> _Stated task_
Rewrite the stretch of lines from the one containing "Image resolution: width=1389" through the end of the lines, swapping "sidebar" for "side panel" and keeping all else unchanged. Leave the pictures out of your answer.
#### Supplied records ####
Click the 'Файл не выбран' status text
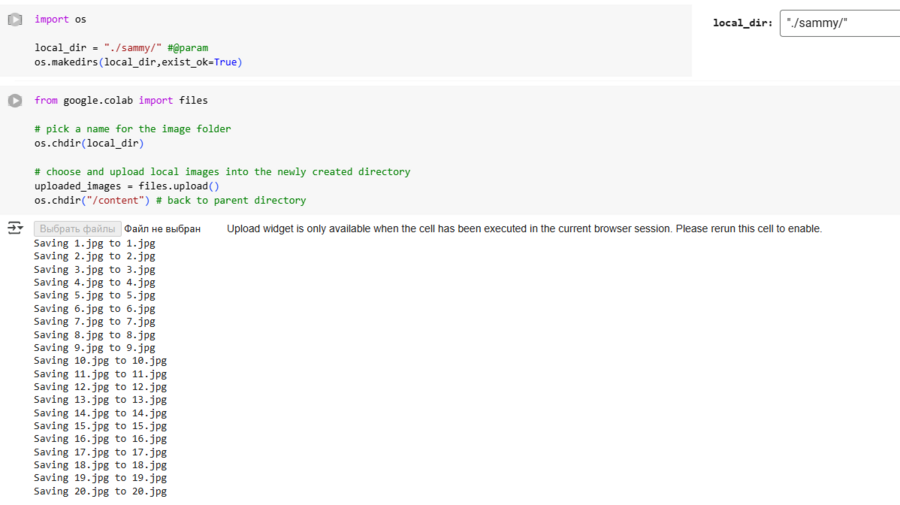Viewport: 900px width, 505px height. click(163, 229)
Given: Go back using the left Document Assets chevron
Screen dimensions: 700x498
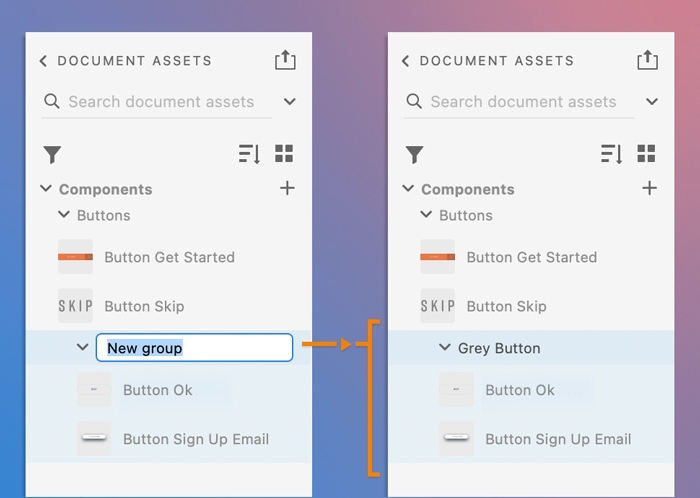Looking at the screenshot, I should point(43,61).
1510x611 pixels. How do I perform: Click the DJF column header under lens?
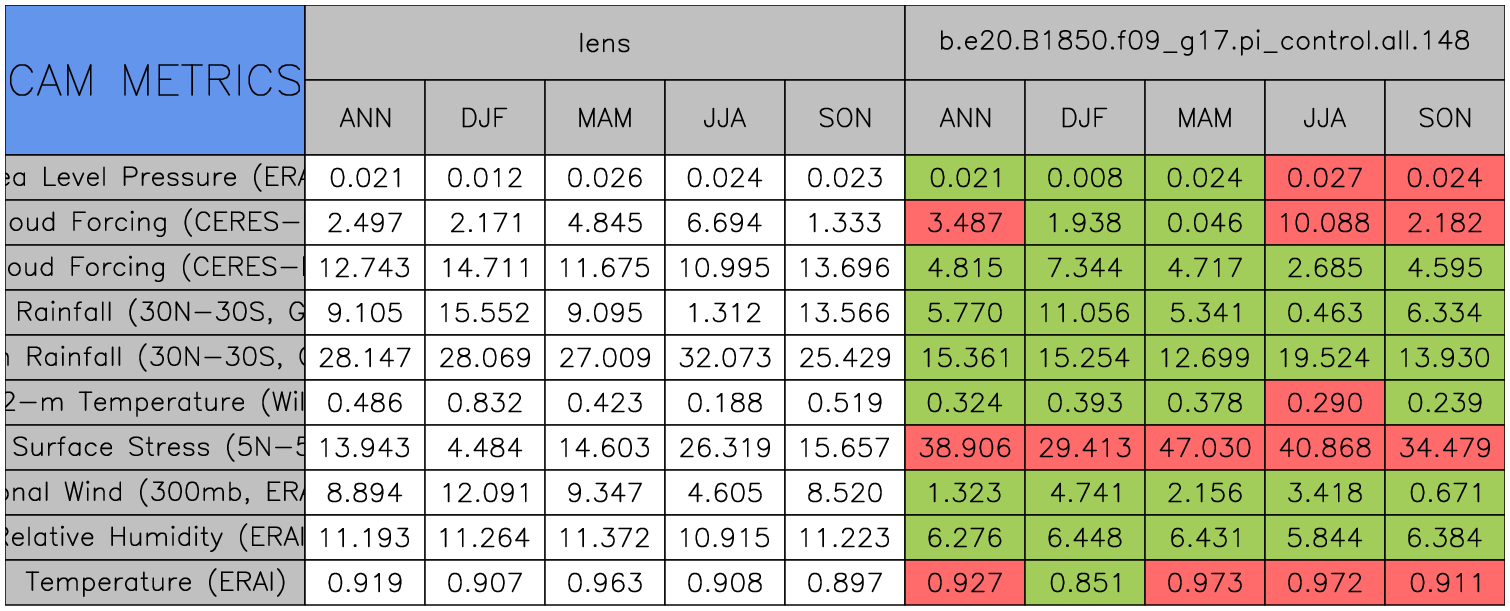click(x=484, y=118)
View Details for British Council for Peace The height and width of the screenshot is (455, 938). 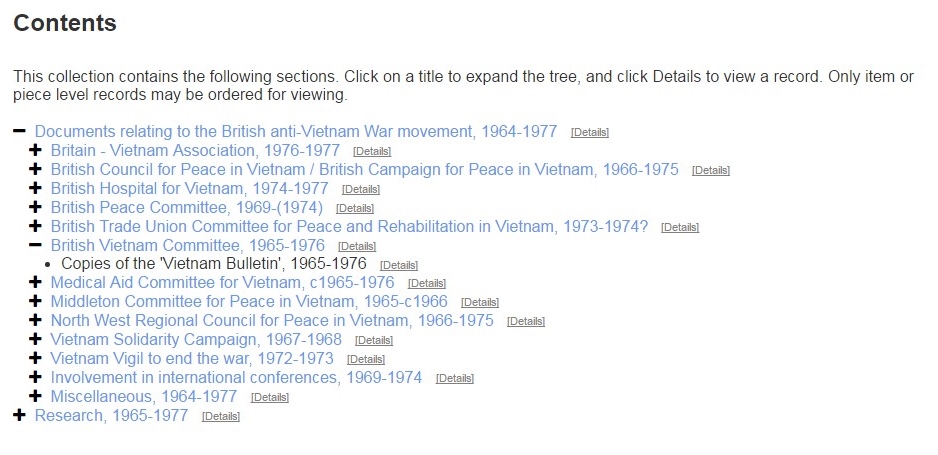point(710,170)
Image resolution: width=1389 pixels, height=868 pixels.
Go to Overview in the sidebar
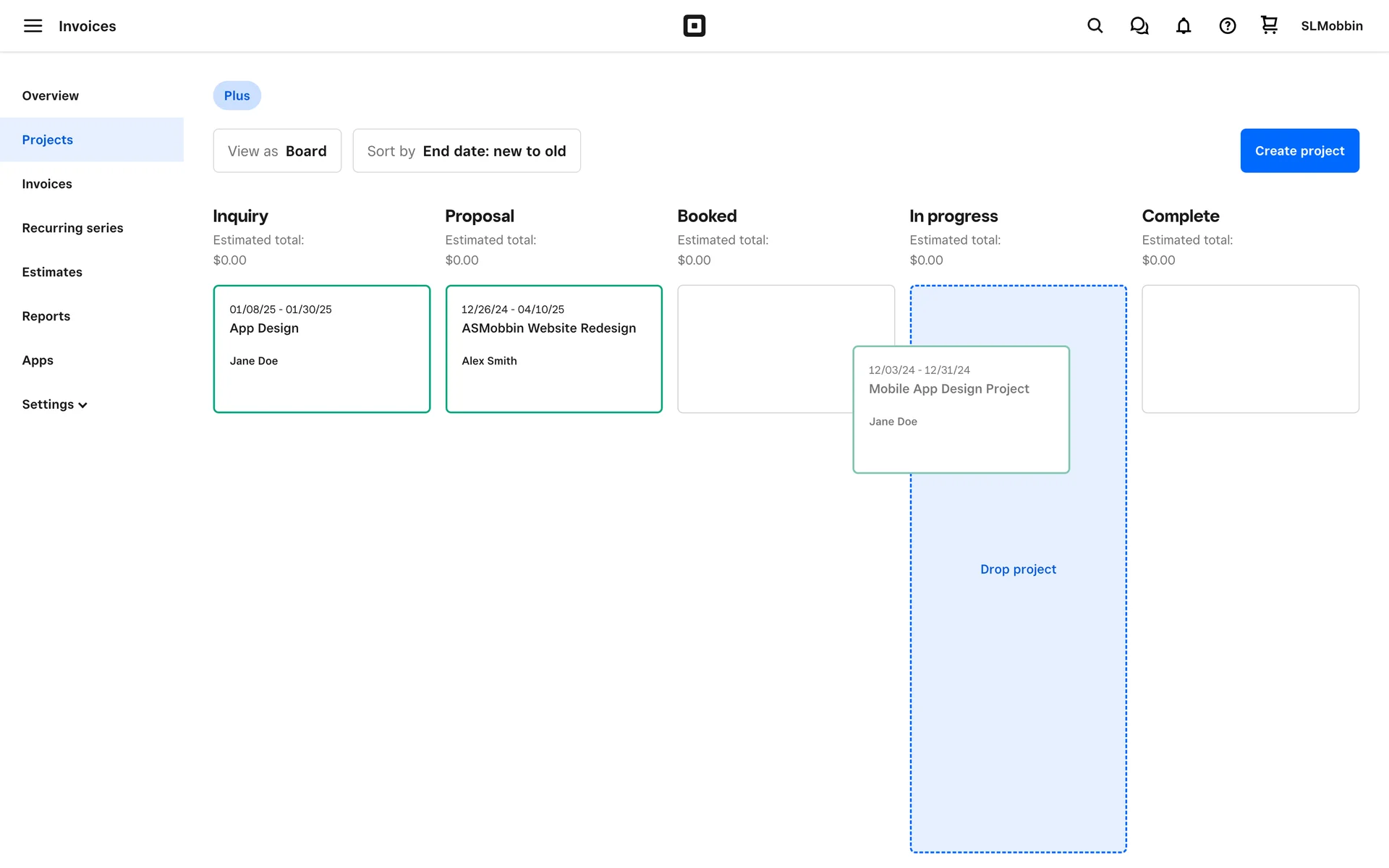point(50,95)

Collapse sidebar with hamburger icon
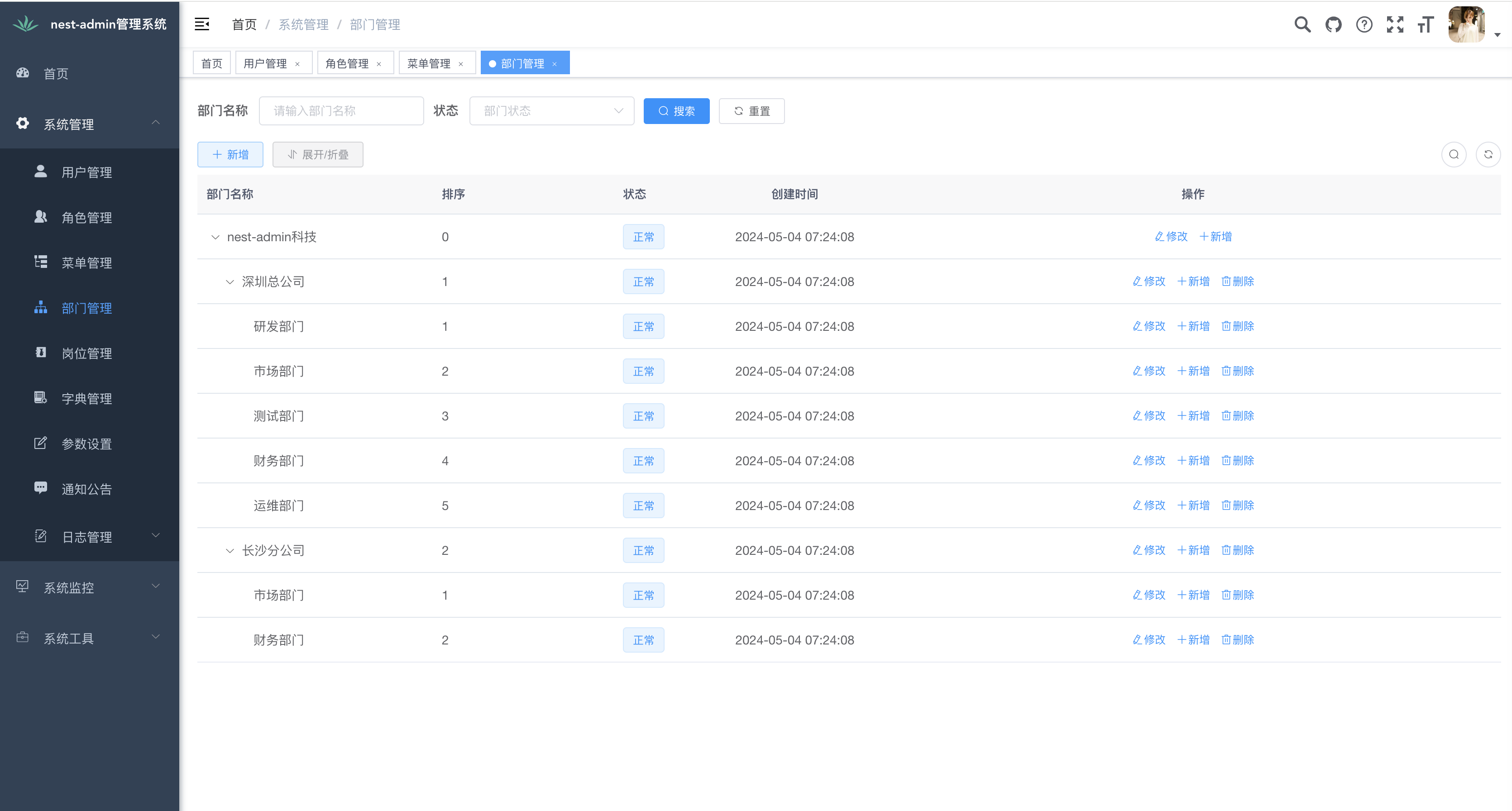[202, 24]
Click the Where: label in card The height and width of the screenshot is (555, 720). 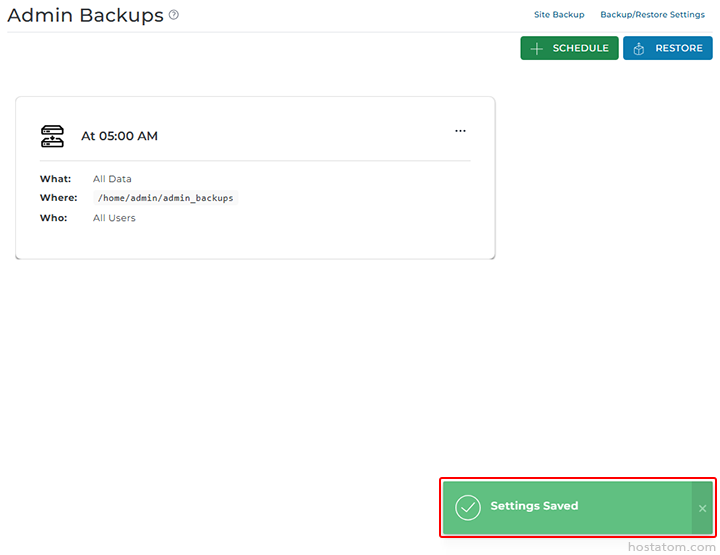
####
> _Output of the exercise_
Image resolution: width=1389 pixels, height=868 pixels.
Go to Overview in the side panel
point(50,95)

Collapse side panel with hamburger icon
[202, 24]
Click the Where: label in card The height and width of the screenshot is (555, 720). 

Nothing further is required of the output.